К 1800 году тональная инструментальная музыка добилась абсолютной победы, которую живопись отпраздновала за три столетия до этого. Наибольшие изменения в тональности XIX века, на которые повлияло установление равномерной темперации (деление октавы на двенадцать равных полутонов), вызвали еще большую поляризацию тоники и доминанты, а также увеличение отрезка звучания, за время которого достигается тональная модуляция. В начале столетия две тональности уже могли быть разделены восемью тактами и более, причем за это время они могли ни разу не повториться, тогда как к концу столетия Моцарт, Гайдн и Бетховен увеличили влияние гармонической зависимости до пяти или даже десяти минут.

Однако расширение тональной сферы одновременно обозначало ослабление силы притяжения тоники; в самом начале эпохи романтизма в сочинениях Бетховена уже можно заметить некий разрыв структуры тональности. В творчестве Бетховена появилась новая тема: эмоциональный взрыв и широкий диапазон эмоций, не говоря уже о мотиве борьбы за личную свободу, который для Бетховена был ключевым. Точно так же поражение луддитов в Англии предвосхитило подавление эмоциональной экспрессивности и личной свободы в обществе в целом.
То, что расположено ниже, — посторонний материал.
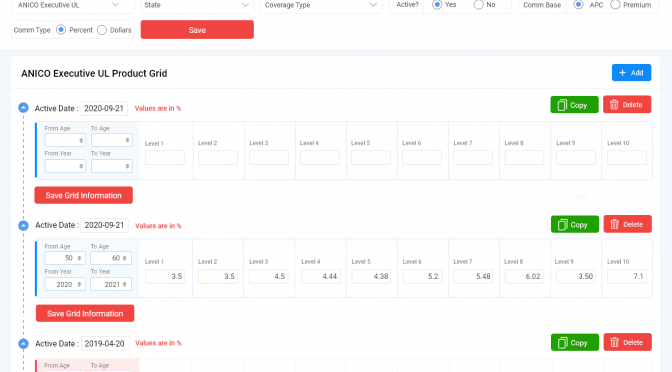The width and height of the screenshot is (672, 372).
Task: Add a new product grid
Action: pyautogui.click(x=631, y=72)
В отличие, скажем, от Баха, Бетховен обратил свой взор на феномен отчуждения и полностью отказался от стратегии урегулирования в своем творчестве тех процессов, которые не были урегулированы в обществе; это особенно заметно в его последних квартетах, которые вызывают в памяти неполноту и скорбь позднего Моцарта.

Музыку как вид искусства эпохи романтизма par excellence привыкли считать единственным привилегированным средством передачи мысли. В самом деле, именно во времена Бетховена или чуть позже композитор занял место философа, резко контрастировавшее с фактическим статусом прислуги, который имели Гайдн и Моцарт. Возможно, так называемая спасительная сила музыки — если выражаться в терминах обществоведения — более нигде так не бросалась в глаза, как в постановке оперы Обера «Немая из Портичи», спектакле, который спровоцировал начало революции в Брюсселе в 1830 году. Во второй половине XIX века Уолтер Патер пришел к заключению, что «любой вид искусства постоянно стремится к тому общественному положению, которое занимает му­зыка», имея в виду, что музыка является не только высшей точкой развития искусства как такового, но и демонстрирует свое могущество с высоты тонально­сти. Это же значение, то есть признание ценности тональности, подразумевал Шопенгауэр, когда в беспрецедентной для философских работ форме превоз­носил музыку, которая, как он говорил, выразительнее слов и является непосредственным отражением внутреннего сознания.

Адорно замечал, что «в романтизме присутствует страстное желание», а Мароти описывал часто встречающийся в произведениях этой эпохи лейтмотив одиночества и ностальгии как попытку зафиксировать ощущение безвозвратно утерянного. К тому же драматическая тема спасения была в моде не только в литературе того времени. Она часто встречалась и в музыкальных произведениях, например, в таких, как «Фиделио» Бетховена. Если бы Шуберт спросил, возможна ли радостная музыка в качестве реакции на индустриализацию Европы, то в ответ он услышал бы покорного элегического Брамса и пессимистического Малера, творившего в эпоху позднего романтизма.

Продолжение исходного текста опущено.